(Items from a data source)

Content starts

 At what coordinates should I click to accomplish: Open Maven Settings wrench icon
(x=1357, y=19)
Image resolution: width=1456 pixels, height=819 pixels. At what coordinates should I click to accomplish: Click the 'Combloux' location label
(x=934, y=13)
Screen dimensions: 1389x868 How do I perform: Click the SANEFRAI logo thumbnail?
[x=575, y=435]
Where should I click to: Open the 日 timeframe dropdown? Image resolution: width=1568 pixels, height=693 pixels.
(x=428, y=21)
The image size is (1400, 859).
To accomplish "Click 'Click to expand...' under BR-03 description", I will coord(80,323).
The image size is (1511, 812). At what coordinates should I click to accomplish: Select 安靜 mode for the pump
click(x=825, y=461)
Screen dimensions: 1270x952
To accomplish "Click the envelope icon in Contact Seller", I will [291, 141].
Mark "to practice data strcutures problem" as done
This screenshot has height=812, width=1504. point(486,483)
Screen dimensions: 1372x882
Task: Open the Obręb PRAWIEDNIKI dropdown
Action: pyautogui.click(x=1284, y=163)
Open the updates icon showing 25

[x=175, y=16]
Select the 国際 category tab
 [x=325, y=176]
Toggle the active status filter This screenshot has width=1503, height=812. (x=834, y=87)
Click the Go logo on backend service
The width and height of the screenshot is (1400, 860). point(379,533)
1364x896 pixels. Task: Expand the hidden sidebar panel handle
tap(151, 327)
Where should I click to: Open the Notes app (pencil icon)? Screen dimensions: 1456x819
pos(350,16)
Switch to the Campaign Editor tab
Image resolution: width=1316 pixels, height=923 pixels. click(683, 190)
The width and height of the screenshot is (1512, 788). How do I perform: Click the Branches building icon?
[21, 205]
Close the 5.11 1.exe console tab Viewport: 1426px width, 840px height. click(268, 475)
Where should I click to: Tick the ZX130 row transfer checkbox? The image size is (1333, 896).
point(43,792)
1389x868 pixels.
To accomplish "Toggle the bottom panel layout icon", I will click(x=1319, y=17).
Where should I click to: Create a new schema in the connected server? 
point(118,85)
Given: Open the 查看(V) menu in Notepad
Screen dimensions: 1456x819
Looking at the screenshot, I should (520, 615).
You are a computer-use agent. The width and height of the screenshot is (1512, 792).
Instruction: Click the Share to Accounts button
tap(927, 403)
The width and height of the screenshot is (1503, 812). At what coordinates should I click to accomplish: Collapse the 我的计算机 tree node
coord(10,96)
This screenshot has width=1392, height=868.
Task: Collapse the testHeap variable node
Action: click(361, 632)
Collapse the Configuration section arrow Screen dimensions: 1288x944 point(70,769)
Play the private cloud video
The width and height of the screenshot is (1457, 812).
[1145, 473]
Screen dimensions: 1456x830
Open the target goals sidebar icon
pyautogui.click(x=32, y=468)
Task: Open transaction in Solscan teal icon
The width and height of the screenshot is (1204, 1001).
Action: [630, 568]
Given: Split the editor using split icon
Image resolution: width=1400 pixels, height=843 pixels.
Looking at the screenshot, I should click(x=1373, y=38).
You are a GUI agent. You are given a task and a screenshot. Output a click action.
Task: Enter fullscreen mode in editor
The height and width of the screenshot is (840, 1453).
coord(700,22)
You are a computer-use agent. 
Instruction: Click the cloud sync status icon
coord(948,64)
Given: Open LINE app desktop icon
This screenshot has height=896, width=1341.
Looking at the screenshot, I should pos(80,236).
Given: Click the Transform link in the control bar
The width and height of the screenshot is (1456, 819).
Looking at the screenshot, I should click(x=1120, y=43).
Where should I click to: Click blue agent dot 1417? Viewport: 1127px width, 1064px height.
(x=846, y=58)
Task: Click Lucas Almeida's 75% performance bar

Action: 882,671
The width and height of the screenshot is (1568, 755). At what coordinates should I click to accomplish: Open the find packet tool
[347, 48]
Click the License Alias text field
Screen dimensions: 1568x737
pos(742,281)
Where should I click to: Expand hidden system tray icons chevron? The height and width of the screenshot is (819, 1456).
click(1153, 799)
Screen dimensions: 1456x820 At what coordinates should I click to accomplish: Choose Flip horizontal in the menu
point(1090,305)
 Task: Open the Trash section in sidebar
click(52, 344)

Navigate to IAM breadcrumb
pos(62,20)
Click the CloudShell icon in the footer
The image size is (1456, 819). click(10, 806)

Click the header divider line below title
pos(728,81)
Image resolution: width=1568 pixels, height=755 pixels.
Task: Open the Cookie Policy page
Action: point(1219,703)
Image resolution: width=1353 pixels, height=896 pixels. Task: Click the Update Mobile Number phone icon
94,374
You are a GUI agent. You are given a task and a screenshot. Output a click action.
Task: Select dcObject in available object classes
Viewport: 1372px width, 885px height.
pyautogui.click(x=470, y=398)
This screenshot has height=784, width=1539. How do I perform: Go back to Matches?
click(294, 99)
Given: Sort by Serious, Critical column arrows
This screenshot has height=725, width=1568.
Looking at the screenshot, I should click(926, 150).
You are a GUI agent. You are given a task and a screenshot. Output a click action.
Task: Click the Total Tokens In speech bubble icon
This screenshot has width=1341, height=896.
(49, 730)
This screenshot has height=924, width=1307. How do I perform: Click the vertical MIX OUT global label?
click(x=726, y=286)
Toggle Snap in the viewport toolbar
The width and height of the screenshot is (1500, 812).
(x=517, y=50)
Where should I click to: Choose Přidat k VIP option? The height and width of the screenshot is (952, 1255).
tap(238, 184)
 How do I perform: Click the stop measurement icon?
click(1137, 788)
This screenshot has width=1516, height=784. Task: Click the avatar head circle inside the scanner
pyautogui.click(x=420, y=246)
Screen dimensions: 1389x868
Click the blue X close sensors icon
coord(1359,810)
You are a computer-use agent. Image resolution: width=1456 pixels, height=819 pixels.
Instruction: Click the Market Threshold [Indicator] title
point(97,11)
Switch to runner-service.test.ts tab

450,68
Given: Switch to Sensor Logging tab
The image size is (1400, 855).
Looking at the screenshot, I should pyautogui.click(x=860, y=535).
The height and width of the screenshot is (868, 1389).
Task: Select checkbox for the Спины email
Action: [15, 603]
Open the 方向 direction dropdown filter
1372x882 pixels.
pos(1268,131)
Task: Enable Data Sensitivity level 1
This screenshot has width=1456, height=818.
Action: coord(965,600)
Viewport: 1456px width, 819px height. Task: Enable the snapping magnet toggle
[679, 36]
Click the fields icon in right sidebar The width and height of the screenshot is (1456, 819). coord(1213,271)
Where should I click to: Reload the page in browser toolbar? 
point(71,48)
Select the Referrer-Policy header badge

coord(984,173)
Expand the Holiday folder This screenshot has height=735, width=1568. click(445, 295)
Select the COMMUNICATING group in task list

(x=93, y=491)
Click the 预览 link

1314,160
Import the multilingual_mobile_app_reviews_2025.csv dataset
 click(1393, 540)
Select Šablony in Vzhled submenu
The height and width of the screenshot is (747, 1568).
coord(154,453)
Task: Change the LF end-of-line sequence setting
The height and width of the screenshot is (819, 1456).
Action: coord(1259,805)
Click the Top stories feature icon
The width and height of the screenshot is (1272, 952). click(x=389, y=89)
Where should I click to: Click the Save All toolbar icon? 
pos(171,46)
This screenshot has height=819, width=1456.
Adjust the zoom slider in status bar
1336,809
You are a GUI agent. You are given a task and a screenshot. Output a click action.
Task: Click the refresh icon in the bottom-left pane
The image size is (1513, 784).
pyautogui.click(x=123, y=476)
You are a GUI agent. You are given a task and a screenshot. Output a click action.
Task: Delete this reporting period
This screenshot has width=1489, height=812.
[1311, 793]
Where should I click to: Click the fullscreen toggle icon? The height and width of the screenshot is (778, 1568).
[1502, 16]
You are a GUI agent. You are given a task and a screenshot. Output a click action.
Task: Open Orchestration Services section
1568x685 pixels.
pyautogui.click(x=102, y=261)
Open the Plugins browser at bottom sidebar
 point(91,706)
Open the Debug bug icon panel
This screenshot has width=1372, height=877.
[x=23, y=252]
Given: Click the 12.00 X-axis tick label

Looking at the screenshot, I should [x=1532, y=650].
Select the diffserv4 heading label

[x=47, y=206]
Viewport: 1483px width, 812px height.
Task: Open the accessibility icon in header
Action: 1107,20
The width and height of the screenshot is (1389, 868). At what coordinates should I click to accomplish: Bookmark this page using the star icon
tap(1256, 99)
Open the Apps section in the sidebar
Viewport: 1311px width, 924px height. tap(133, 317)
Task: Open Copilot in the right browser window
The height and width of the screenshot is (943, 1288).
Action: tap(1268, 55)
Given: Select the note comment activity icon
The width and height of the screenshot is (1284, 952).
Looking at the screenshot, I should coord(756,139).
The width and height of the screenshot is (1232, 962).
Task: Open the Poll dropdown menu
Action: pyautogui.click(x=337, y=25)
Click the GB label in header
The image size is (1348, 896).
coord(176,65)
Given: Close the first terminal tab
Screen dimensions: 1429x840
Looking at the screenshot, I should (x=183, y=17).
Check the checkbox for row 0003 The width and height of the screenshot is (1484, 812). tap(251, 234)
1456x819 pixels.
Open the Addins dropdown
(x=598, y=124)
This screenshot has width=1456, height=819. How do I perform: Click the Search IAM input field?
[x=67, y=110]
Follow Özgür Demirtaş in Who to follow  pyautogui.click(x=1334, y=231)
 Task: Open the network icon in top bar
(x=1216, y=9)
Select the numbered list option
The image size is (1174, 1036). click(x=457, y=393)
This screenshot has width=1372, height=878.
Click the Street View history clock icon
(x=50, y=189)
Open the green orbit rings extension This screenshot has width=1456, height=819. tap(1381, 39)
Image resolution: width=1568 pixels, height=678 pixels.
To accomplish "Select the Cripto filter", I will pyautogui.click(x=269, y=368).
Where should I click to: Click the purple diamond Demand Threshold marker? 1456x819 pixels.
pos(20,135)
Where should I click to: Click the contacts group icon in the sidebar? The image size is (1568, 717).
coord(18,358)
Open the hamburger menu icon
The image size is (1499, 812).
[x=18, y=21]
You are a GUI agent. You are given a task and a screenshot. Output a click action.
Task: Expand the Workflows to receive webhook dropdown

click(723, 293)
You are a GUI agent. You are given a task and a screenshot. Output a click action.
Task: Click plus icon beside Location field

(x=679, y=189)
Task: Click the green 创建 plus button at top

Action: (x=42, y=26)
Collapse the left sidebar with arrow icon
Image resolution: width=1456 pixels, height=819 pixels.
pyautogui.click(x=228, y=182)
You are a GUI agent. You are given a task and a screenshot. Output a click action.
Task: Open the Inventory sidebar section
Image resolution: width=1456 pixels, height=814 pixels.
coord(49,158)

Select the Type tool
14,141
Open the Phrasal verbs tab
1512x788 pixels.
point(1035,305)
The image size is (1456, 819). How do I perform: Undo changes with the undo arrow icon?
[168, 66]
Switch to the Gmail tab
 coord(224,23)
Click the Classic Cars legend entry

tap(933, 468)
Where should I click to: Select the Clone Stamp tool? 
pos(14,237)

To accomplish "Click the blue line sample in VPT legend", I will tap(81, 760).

Content ends

The result is a copy of every line above where the word "left" shows up.

Task: Click the refresh icon in the bottom-left pane
Collapse the left sidebar with arrow icon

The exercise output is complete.